Ovar (S. Cristóvão) mostra um incremento na sua população que passa de 13333 pessoas para 16145, em 1970.

Este aumento, embora atenuado pelo fenómeno emigratório, deve-se em grande parte ao incremento operado na industrialização e expansão da vila.

O número de fogos fixou-se em 3954, número inferior ao registado em 1940. A estatística denomina fogo, / 30 / como «todo o local apropriado à habitação de uma só pessoa ou convivência».

Na entanto, a população do concelho passou de 33348 habitantes, em 1940, para 39966, em 1970.

Verifica-se que, apesar da emigração, o número de habitantes tem aumentado se bem que em número pouco significativo, fazendo excepção à regra Maceda e Válega, freguesias predominantemente rurais, que acusam diminuição da sua população, no último censo.

Relativamente a Cortegaça, a evolução da população tem-se feito no sentido ascendente. Esta freguesia deixou de pertencer ao concelho da Feira, em conformidade com o decreto de 21-6-1879. Da mesma forma, e pelo mesmo decreto, a freguesia de Esmoriz passou do concelho da Feira para o de Ovar. Mais tarde foi incorporada no concelho de Espinho, mas o decreto n.º 15395, de 14-4-1928, novamente incorpora esta freguesia no nosso concelho. Em 29-3-1955, esta povoação foi elevada à categoria de vila. De 1960 a 1970, a vila de Esmoriz regista um aumento populacional de cerca de 2000 habitantes.

Maceda acusa, no último censo de 1970, uma diminuição nos seus habitantes, cujo último número é de 2800 indivíduos, contra 2854, em 1960.

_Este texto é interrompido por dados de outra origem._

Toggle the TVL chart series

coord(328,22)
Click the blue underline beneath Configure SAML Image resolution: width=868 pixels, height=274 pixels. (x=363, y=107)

Também pelo mesmo decreto de 21-6-1879, a freguesia deixa de pertencer ao concelho da Feira, para se integrar no concelho de Ovar, a que tem pertencido até à presente data.

É curioso notar que S. Vicente Pereira, ainda no censo de 1864, figura com a denominação de Pereira Jusã.

E são estas as pequenas considerações sobre a demografia vareira, desde o primeiro censo da população até 1970.

Em artigo próprio será estudado em pormenor a evolução da nossa população: causas da emigração, natalidade, mortalidade e mais factores relacionados. Mas tudo isto será matéria basta, que dependerá das nossas forças e pachorra para levarmos em frente semelhante empreitada.